Tom Grogan






II. A BOARD FENCE LOSES A PLANK

The work on the sea-wall progressed. The coffer-dam which had been built by driving into the mud of the bottom a double row of heavy tongued and grooved planking in two parallel rows, and bulkheading each end with heavy boards, had been filled with concrete to low-water mark, consuming not only the contents of the delayed scow, but two subsequent cargoes, both of which had been unloaded by Tom Grogan.

To keep out the leakage, steam-pumps were kept going night and day.

By dint of hard work the upper masonry of the wall had been laid to the top course, ready for the coping, and there was now every prospect that the last stone would be lowered into place before the winter storms set in.

The shanty—a temporary structure, good only for the life of the work—rested on a set of stringers laid on extra piles driven outside of the working-platform. When the submarine work lies miles from shore, a shanty is the only shelter for the men, its interior being arranged with sleeping-bunks, with one end partitioned off for a kitchen and a storage-room. This last is filled with perishable property, extra blocks, Manila rope, portable forges, tools, shovels, and barrows.
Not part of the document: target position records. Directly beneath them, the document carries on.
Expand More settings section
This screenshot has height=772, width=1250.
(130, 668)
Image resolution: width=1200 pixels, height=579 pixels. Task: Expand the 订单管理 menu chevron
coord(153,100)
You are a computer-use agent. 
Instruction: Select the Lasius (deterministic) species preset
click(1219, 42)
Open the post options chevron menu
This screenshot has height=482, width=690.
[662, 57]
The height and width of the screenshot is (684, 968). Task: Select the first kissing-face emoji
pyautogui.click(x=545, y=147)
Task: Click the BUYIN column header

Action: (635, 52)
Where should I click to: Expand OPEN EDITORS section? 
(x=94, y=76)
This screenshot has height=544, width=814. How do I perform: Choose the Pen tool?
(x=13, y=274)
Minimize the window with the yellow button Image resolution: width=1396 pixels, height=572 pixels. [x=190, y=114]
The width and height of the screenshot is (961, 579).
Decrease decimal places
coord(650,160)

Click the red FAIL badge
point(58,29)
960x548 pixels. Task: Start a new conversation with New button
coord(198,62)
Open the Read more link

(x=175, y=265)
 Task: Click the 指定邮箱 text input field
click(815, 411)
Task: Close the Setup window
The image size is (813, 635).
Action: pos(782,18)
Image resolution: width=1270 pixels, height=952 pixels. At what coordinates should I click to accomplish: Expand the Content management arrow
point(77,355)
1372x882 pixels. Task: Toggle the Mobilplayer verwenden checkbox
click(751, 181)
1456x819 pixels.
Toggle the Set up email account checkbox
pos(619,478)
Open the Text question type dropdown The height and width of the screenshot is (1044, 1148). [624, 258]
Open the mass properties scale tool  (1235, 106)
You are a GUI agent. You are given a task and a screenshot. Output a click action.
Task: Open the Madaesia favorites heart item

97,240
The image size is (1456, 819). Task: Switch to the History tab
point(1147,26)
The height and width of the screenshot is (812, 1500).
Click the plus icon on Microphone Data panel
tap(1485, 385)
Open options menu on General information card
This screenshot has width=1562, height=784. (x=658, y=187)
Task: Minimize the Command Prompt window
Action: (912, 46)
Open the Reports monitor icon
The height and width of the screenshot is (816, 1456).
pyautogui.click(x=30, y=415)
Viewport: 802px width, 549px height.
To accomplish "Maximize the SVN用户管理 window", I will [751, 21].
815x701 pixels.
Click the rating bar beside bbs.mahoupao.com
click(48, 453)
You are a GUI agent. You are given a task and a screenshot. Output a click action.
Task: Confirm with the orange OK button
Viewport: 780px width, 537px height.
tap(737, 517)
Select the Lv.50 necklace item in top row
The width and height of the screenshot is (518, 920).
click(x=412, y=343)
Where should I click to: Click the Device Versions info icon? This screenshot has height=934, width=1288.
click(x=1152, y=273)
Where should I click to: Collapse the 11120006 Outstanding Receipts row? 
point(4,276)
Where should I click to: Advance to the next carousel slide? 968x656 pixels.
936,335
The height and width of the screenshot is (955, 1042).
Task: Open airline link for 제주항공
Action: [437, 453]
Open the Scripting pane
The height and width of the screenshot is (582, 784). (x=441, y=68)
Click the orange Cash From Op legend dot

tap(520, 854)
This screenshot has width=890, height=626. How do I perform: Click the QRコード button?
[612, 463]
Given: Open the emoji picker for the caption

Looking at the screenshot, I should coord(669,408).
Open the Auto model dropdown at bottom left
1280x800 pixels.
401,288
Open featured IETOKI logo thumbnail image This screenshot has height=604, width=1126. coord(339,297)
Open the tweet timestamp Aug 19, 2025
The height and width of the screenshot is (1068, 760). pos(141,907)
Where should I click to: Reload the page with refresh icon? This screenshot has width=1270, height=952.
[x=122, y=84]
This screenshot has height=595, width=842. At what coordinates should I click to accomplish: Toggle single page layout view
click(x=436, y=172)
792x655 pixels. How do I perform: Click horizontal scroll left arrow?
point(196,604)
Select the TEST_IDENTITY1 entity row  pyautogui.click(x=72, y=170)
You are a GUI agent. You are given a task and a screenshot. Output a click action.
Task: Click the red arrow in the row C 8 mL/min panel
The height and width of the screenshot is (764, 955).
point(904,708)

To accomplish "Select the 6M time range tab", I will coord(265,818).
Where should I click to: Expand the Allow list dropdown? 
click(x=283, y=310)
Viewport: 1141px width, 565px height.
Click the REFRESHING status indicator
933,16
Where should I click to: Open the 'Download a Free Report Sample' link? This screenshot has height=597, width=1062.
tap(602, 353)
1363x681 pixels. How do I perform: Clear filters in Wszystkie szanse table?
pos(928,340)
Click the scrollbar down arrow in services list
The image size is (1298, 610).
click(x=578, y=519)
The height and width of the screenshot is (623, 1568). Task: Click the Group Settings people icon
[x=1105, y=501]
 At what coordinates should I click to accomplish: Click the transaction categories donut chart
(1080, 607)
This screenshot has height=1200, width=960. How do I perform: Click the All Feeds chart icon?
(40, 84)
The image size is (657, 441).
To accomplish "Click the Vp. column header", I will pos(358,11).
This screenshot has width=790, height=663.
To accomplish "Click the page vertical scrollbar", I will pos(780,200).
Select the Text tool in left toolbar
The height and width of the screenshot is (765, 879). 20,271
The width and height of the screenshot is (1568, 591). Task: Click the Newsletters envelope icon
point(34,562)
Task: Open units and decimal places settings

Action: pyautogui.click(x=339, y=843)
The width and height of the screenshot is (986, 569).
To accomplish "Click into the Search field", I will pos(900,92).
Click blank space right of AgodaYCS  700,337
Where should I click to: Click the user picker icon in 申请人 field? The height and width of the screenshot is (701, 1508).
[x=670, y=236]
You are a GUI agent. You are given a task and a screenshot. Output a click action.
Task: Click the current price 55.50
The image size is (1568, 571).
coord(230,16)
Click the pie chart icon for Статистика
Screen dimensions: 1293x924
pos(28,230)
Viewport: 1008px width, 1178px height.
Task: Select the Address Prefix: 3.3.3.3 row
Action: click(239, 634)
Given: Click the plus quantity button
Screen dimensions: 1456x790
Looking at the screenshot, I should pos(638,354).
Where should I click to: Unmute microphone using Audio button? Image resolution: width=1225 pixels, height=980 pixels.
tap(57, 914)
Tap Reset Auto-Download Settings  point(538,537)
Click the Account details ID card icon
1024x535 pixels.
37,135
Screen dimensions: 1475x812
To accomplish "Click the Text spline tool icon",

For this present sea-wall—an amphibious sort of structure, with one foot on land and the other in the water—the shanty was of light pine boards, roofed over, and made water-tight by tarred paper. The bunks had been omitted, for most of the men boarded in the village. In this way increased space for the storage of tools was gained, besides room for a desk containing the government working drawings and specifications, pay-rolls, etc. In addition to its door, fastened at night with a padlock, and its one glass window, secured by a ten-penny nail, the shanty had a flap-window, hinged at the bottom. When this was propped up with a barrel stave it made a counter from which to pay the men, the paymaster standing inside.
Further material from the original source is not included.